**What this task involves:**
Your copy should begin with the line containing "Task: Click the 商城中心 header title", end with the line containing "The width and height of the screenshot is (1034, 627).", match the listing below exactly, and contain no pictures.

**Available data:**
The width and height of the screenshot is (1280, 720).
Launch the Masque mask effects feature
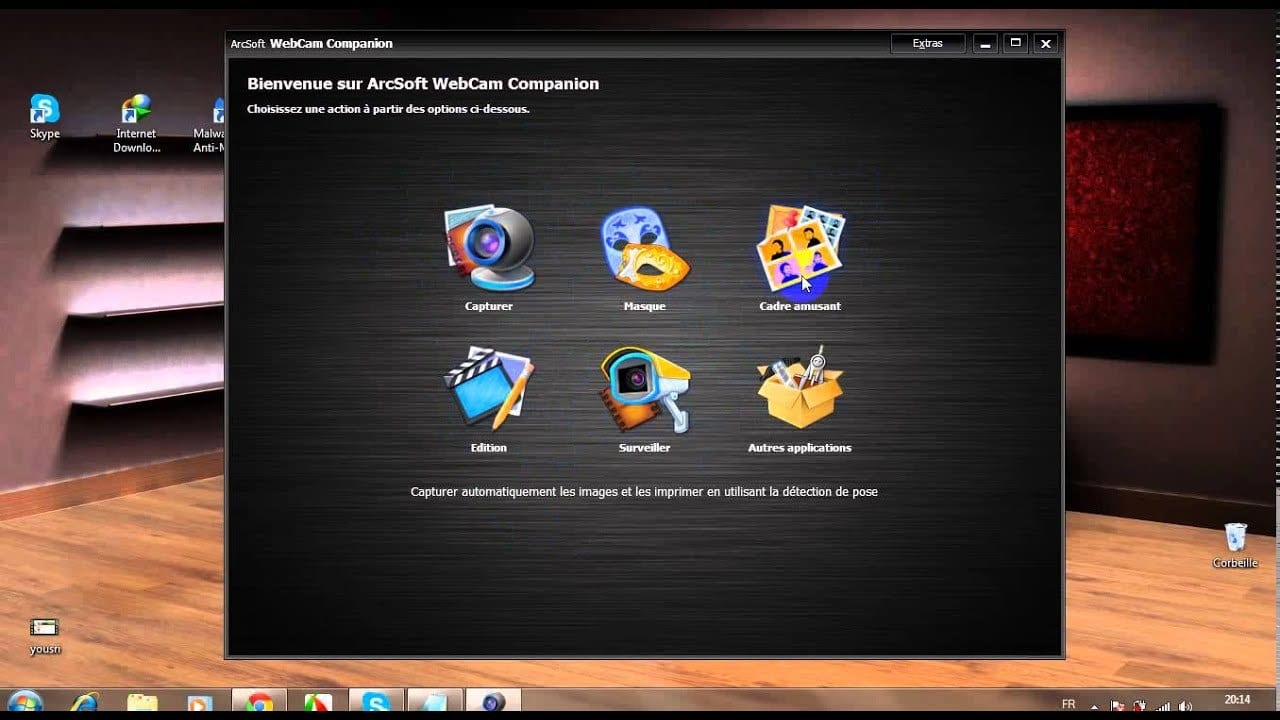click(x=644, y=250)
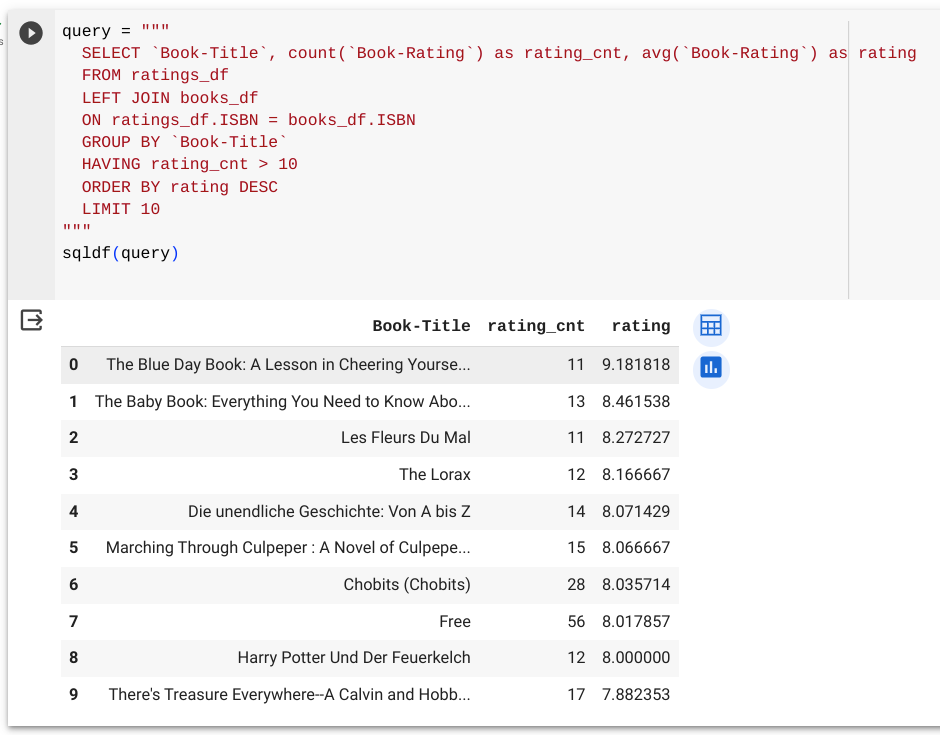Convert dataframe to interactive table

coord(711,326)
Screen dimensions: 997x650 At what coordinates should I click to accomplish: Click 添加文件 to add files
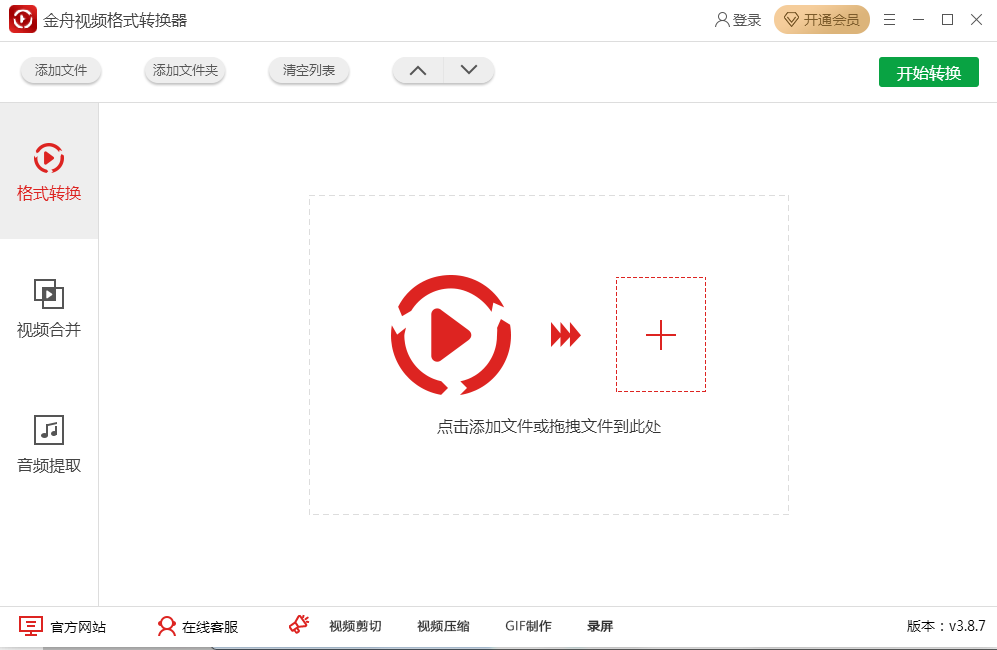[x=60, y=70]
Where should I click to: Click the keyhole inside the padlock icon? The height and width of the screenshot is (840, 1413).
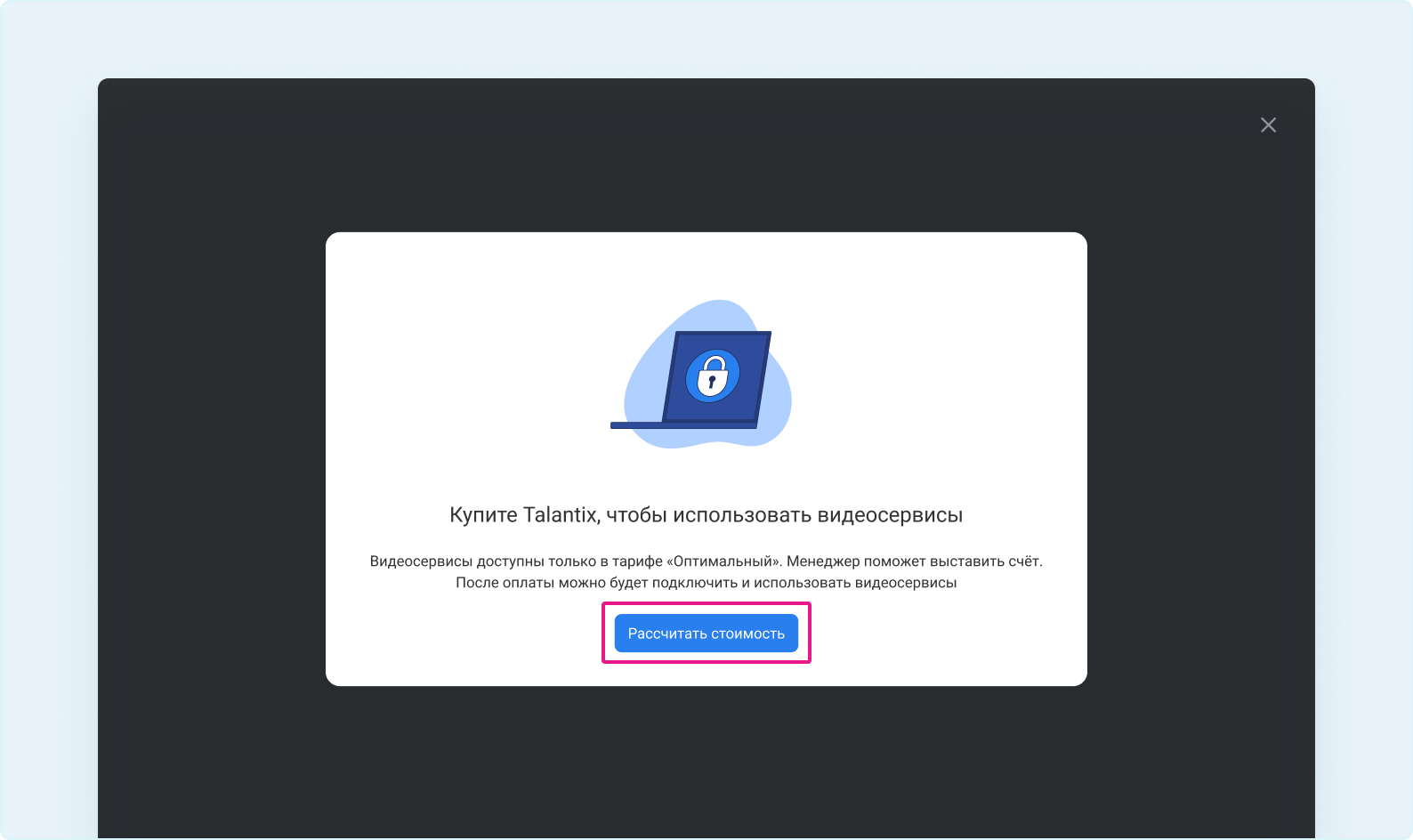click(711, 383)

---

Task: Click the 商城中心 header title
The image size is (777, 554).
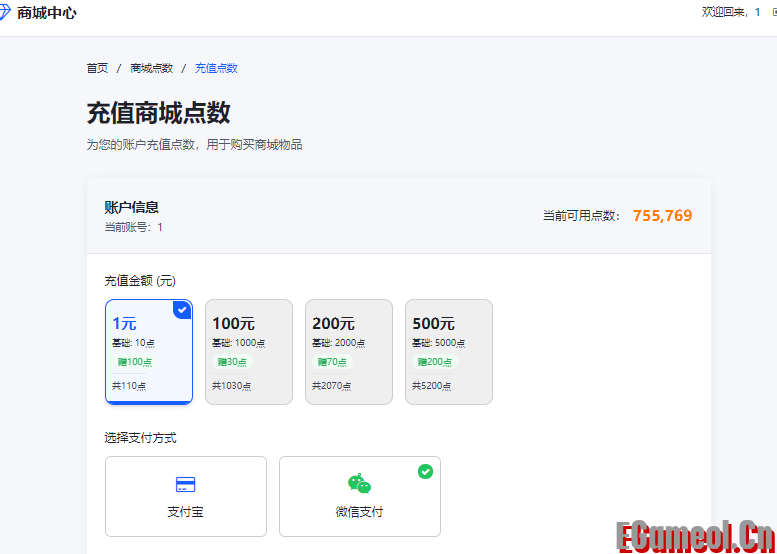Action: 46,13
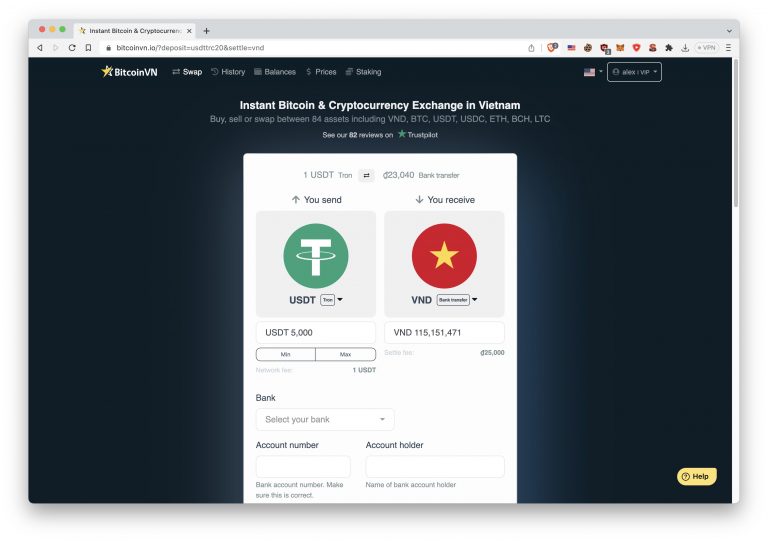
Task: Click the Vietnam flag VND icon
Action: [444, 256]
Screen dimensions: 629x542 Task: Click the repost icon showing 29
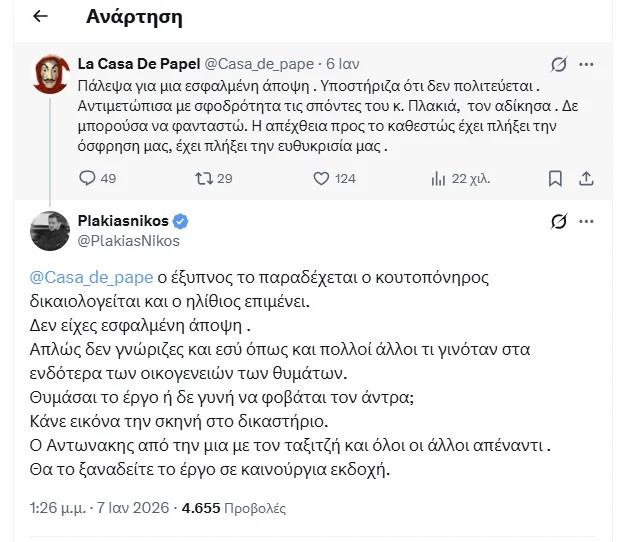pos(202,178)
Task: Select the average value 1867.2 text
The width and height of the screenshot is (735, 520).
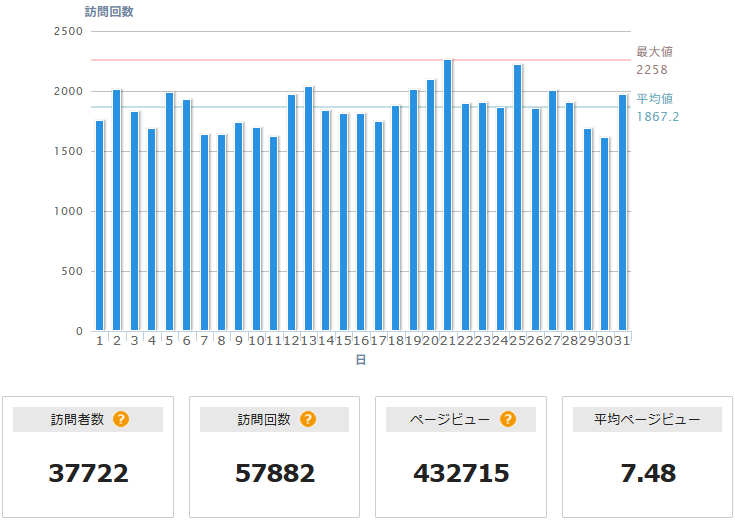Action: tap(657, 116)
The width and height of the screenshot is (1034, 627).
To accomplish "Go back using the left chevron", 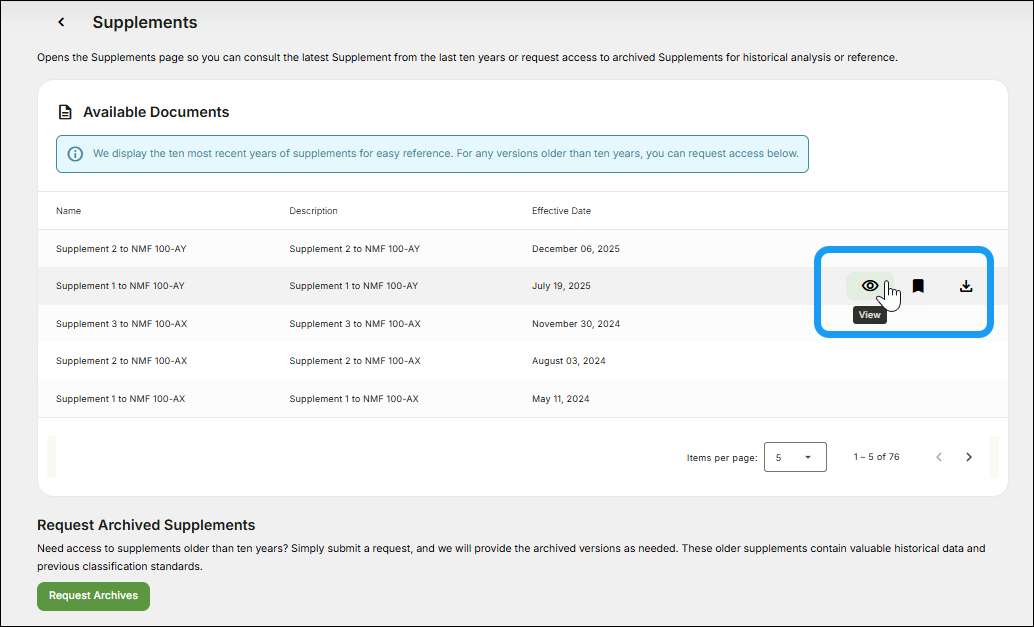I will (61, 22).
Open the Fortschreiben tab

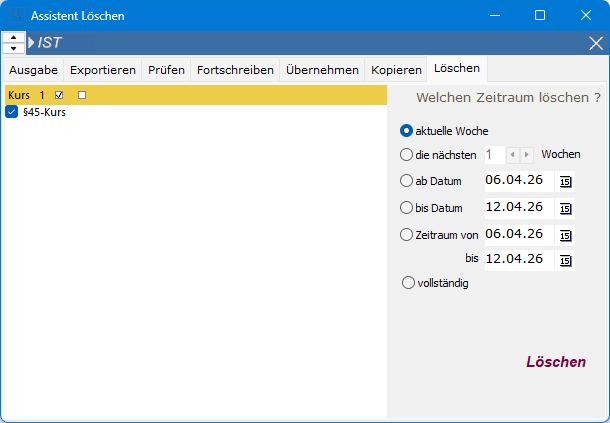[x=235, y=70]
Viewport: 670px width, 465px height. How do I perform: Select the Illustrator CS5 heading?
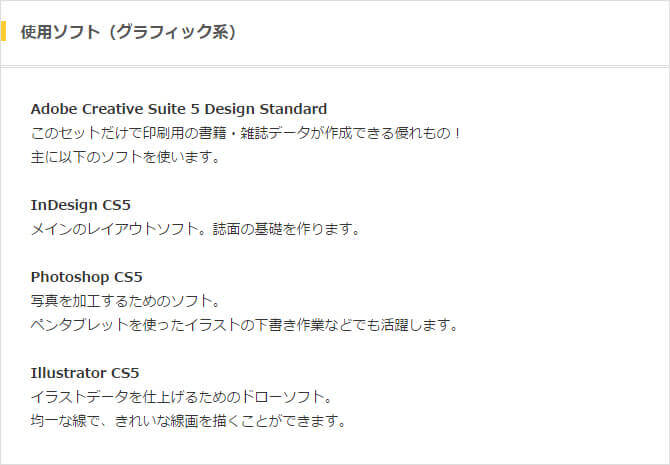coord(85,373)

**Exercise solution:**
Task: Click the 商城中心 header title
The image size is (777, 554).
Action: 46,13
Task: Click the Vietnam flag VND icon
Action: [444, 256]
Screen dimensions: 629x542 Task: Click the repost icon showing 29
pos(202,178)
Task: Select the average value 1867.2 text
The width and height of the screenshot is (735, 520).
Action: tap(657, 116)
The width and height of the screenshot is (1034, 627).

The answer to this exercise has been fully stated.